Once again it is the season for reviewing one of Kenya’s national tragedies and analysing its lasting impacts on the country.

I refer of course to the failed coup attempt of August 1, 1982.

And no doubt it was a major turning point. In his earlier career as a political leader President Daniel arap Moi had been one of the “nice guys” of Kenyan politics. A classic “mission boy” in his youth, he had grown up to be a devout Christian who rarely missed a Sunday church service.

He was sworn in as president in 1978, in an era when African presidents were generally expected to remain in power for life.

But just a few years later, the coup attempt occurred.

And this is where we could say, Moi had an encounter with Machiavelli. It was not quite as dramatic as what we are told happened with Saul on the road to Damascus, but its effects were just as profound.

Why do I bring in Machiavelli?

Because Kenyans are not so different from other people around the world. And back in those days, military coups were not that uncommon in Africa.

Kenyans first learned of the military takeover early morning on August 1, through a statement broadcast on the only radio and TV service in the country back then, the Kenya Broadcasting Corporation.
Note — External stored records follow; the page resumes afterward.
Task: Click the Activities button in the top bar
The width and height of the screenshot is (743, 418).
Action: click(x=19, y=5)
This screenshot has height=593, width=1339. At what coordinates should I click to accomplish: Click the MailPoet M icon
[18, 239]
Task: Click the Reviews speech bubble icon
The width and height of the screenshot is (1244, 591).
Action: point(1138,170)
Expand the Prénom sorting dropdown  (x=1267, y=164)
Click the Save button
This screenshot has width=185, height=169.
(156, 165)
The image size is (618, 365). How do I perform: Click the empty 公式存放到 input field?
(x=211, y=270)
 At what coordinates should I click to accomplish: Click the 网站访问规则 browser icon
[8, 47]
We were told to remain indoors: and that we had nothing to fear from our patriotic soldiers who had liberated us from the dictatorial rule of Daniel Moi.

How do you think most of the leading political figures of the day reacted to this news?
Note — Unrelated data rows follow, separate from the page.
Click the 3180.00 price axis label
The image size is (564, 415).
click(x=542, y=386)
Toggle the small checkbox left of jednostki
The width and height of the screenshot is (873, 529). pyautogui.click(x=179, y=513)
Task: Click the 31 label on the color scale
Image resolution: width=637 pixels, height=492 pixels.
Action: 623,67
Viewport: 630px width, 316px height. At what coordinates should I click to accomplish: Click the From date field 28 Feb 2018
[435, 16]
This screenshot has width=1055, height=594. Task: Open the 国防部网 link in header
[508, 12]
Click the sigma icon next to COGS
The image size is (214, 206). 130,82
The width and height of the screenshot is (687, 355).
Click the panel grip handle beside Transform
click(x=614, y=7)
And although those of us who were alive at the time little realised it, after the coup attempt had been crushed by the loyalist soldiers, the Moi whom they restored to power was a very different man from the Moi of old.
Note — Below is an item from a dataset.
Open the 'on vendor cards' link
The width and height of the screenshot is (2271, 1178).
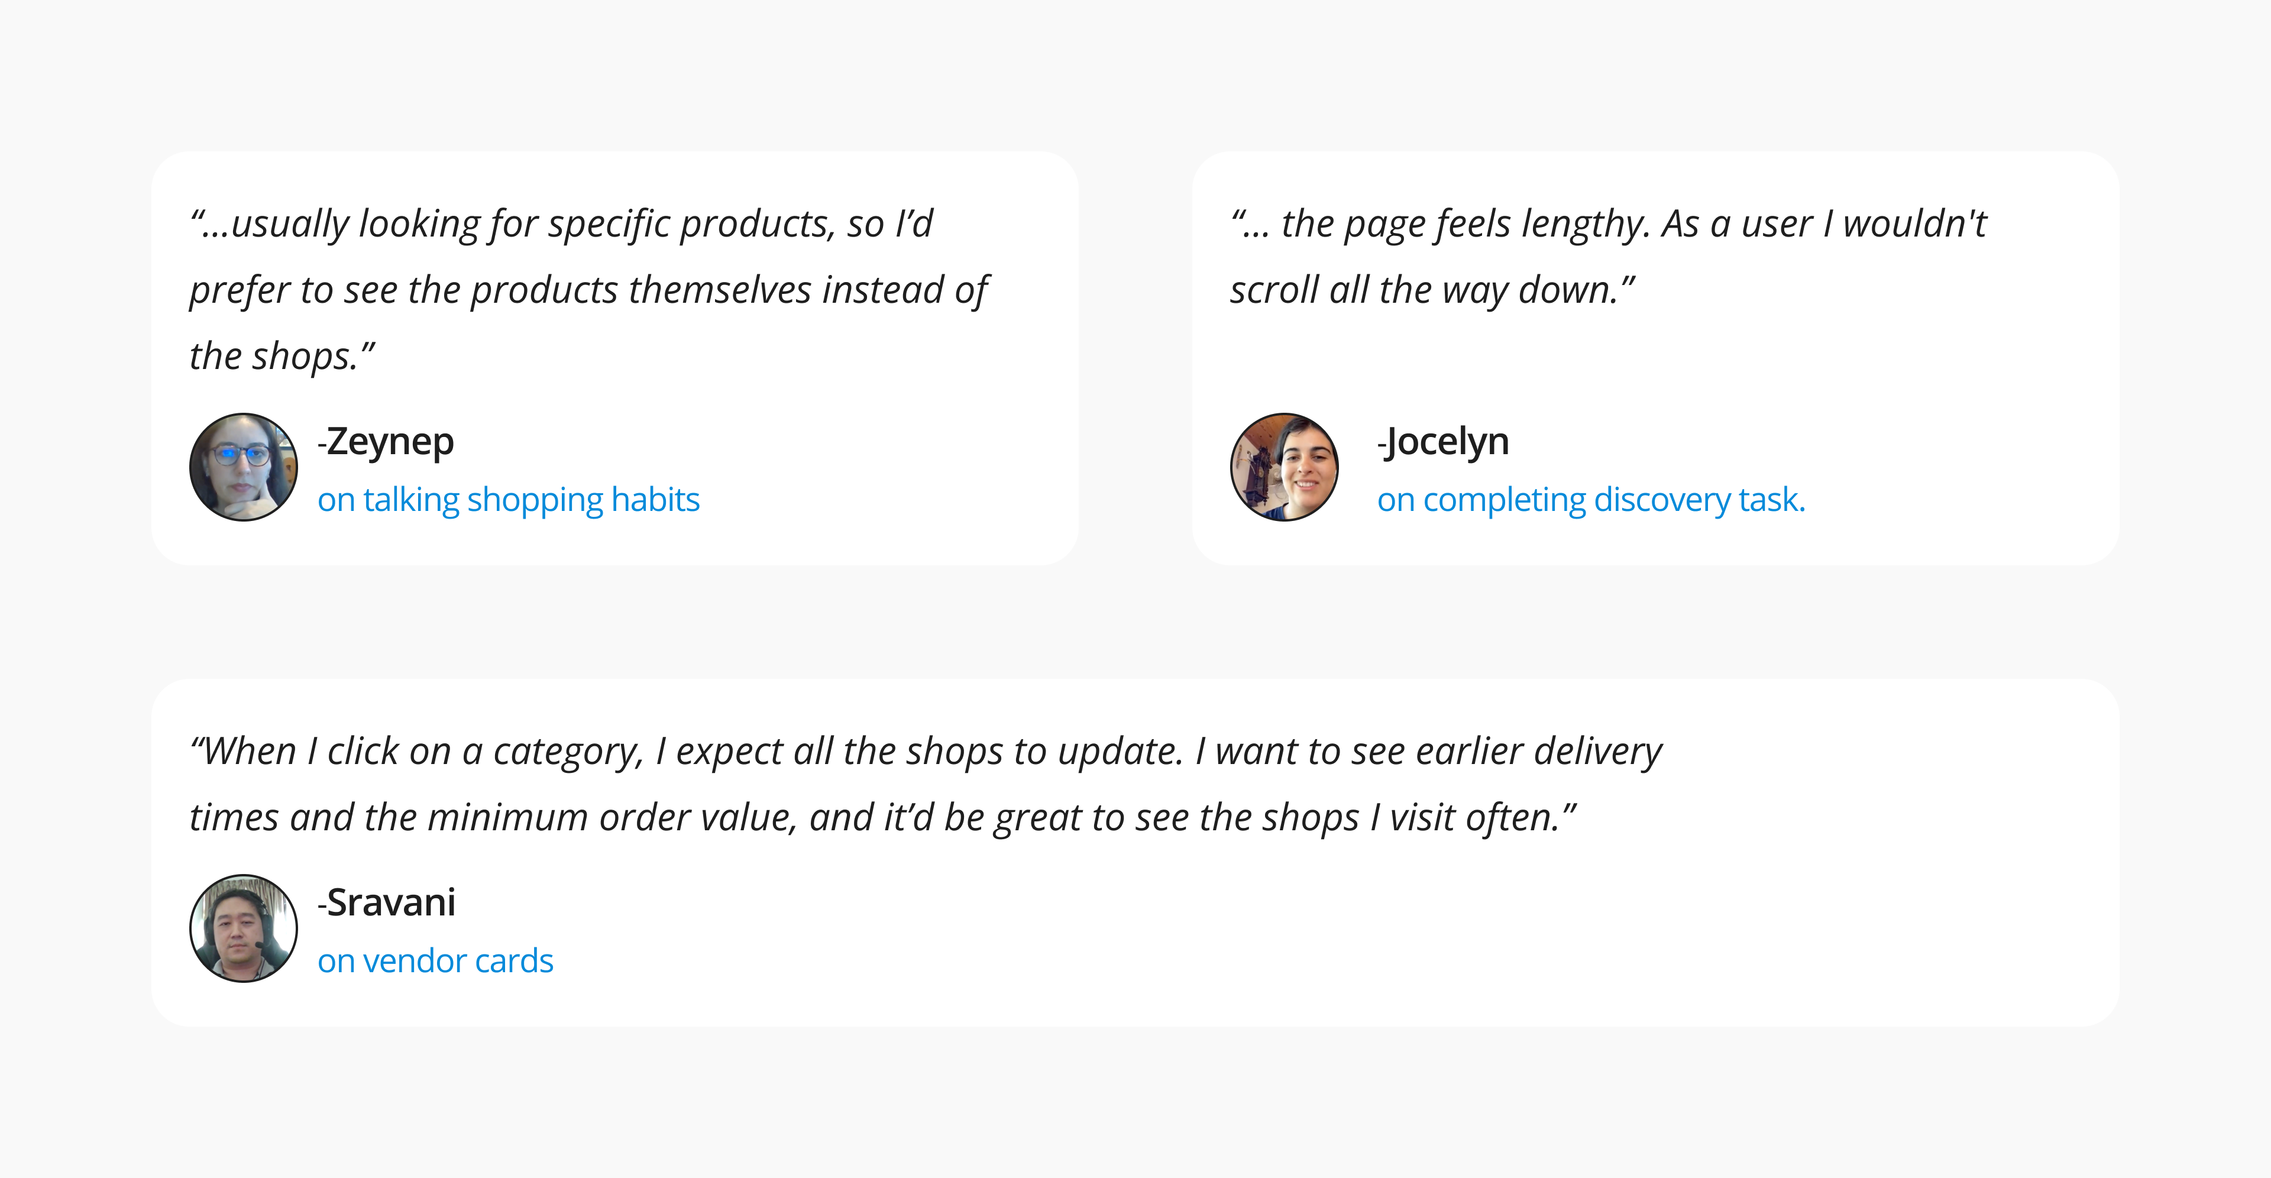click(x=436, y=961)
Naturally, they were preparing to make their peace with our new leaders who in the early hours of the coup certainly seemed to have completely taken over the country. The more forward looking of them were no doubt hoping to be accommodated within the new power structure.

One MP even mailed a letter to “State House” (the names of the coup makers not having been revealed at the time) congratulating the new leaders and offering his undiluted support.

This was to later seem an incredibly stupid thing to do after the senior ranks of the military turned the tables on the amateurish would-be coup makers.

But the fact is while other elected leaders did not write letters of congratulations to “State House” their sentiments cannot have been much different.

For as Machiavelli explained in The Prince, “...this is to be asserted in general of men, that they are ungrateful, fickle, false, cowardly, covetous, and as long as you succeed they are yours entirely; they will offer you their blood, property, life and children…when the need is far distant; but when it approaches they turn against you…”

Broadly speaking, with the exception of a few longstanding personal friends and the hardcore of his personal security, Moi found himself alone at a time when he most needed support.

What ultimately saved him was the professionalism of the senior men in the Kenyan armed forces: and an awareness within these senior ranks that the path traced by an African military coup initiated by the lower cadres, would at some point necessarily involve a massacre of their seniors.

And although those of us who were alive at the time little realised it, after the coup attempt had been crushed by the loyalist soldiers, the Moi whom they restored to power was a very different man from the Moi of old.

He would still continue to attend church services every Sunday. But that was just for show.

For he had learnt that the kind of widespread popularity he had attained as a “nice guy” was fickle; and that there was a better way to cling to power.

As Machiavelli wrote, “…a question arises: whether it be better to be loved than feared or feared than loved? It may be answered that one should wish to be both, but, because it is difficult to unite them in one person, it is much safer to be feared than loved, when, of the two, either must be dispensed with…”

After 1982, Kenyans may or may not have loved Moi. But they certainly learnt to fear him.